(Unprocessed records)
▼
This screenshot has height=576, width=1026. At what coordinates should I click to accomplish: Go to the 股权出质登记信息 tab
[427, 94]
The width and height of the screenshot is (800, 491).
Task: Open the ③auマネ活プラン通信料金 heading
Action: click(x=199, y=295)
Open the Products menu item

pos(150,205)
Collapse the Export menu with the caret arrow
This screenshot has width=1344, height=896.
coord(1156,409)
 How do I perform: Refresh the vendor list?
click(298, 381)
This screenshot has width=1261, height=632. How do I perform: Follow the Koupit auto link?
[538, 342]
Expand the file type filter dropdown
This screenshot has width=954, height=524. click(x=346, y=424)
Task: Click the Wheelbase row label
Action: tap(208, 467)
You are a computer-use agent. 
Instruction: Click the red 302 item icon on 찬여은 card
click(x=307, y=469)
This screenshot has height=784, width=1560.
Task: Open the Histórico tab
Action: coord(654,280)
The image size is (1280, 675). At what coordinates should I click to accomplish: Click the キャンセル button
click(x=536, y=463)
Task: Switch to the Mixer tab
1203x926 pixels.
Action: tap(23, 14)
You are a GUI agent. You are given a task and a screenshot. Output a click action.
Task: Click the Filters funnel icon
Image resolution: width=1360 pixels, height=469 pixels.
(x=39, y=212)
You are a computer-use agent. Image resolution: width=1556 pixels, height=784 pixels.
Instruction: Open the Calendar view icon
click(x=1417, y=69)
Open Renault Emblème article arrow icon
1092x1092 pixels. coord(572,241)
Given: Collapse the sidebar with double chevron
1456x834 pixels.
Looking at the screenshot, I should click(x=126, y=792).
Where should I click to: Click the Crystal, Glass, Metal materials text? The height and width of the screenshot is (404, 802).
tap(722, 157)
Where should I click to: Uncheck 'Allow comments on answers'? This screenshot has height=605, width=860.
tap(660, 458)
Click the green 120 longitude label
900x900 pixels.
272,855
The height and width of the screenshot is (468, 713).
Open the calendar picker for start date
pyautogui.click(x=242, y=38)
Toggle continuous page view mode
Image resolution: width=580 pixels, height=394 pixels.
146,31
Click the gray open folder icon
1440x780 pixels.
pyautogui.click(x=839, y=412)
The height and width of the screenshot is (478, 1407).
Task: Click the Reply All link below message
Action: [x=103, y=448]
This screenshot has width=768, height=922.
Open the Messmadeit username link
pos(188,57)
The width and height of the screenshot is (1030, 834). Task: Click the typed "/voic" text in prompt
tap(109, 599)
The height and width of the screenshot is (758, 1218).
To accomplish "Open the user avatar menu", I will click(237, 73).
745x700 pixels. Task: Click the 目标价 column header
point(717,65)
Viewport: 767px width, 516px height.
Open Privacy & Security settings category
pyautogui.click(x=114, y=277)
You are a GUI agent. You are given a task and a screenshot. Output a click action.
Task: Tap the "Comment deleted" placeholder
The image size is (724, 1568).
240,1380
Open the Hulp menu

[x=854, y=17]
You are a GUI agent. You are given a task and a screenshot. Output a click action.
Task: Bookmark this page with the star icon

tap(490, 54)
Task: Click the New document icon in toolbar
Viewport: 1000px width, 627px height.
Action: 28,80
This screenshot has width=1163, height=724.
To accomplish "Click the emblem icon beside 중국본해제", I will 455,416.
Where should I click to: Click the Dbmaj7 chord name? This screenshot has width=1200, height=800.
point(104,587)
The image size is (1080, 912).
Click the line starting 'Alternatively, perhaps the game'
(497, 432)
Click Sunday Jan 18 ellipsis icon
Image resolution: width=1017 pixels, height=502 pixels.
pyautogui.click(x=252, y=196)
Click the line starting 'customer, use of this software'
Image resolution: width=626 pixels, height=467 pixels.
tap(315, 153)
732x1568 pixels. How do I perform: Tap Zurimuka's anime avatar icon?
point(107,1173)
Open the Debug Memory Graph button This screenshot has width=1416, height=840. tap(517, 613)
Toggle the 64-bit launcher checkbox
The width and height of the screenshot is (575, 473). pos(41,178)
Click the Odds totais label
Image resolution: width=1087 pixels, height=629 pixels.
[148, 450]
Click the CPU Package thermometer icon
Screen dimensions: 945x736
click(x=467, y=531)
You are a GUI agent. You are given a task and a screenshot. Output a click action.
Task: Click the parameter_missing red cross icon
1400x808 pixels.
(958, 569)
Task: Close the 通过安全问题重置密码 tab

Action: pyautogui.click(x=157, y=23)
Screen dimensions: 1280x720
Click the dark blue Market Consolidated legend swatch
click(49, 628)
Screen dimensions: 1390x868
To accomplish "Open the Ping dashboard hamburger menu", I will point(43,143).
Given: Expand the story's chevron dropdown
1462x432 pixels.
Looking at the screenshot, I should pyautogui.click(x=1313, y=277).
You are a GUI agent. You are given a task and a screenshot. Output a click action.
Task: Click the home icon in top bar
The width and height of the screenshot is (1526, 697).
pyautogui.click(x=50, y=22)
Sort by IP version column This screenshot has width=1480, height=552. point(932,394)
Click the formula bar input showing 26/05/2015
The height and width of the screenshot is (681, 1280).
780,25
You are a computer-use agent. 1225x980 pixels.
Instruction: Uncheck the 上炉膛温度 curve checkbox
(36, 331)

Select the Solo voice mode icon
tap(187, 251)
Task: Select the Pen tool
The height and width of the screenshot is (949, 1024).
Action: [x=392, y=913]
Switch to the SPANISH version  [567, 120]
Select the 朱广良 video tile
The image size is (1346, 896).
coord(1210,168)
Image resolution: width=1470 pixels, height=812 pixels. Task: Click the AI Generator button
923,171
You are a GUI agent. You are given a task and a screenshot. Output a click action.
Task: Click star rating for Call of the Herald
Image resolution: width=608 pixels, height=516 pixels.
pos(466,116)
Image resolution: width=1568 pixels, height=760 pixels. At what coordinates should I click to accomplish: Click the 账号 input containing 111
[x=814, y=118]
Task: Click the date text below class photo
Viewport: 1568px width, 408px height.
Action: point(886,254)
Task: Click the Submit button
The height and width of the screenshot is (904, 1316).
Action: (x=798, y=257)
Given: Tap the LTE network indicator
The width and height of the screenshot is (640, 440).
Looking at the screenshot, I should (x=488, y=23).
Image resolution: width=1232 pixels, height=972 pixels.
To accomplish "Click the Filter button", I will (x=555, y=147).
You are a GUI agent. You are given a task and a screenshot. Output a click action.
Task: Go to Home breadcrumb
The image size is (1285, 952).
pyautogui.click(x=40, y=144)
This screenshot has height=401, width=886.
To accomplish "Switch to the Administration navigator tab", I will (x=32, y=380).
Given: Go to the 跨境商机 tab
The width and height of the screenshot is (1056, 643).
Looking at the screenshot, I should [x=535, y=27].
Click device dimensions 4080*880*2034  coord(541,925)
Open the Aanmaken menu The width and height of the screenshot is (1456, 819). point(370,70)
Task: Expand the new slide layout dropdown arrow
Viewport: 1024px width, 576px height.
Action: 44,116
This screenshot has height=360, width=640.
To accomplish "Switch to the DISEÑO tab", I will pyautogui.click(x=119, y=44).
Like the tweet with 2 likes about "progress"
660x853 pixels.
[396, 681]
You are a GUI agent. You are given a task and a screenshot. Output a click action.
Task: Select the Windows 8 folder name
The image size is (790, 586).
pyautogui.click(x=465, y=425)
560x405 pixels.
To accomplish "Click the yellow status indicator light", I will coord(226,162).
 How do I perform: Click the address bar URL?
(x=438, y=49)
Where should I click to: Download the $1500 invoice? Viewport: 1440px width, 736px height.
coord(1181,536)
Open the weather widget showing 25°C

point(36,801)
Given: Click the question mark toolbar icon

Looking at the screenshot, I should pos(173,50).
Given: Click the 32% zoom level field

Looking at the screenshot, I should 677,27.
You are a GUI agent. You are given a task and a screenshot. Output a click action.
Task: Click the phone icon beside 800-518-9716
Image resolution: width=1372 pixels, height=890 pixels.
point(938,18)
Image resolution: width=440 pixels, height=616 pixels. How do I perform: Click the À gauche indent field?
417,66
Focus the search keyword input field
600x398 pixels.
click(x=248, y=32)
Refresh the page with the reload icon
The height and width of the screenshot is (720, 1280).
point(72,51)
▲
**Work to complete**
In the lines from the one with "The image size is (1280, 675)." up to and including the one with "Action: tap(23, 14)", change "Mixer" to "Playlist". Give back only those lines, otherwise unchanged.

**Task solution**
The image size is (1280, 675). At what coordinates should I click to accomplish: Click the キャンセル button
click(x=536, y=463)
Task: Switch to the Playlist tab
1203x926 pixels.
Action: tap(23, 14)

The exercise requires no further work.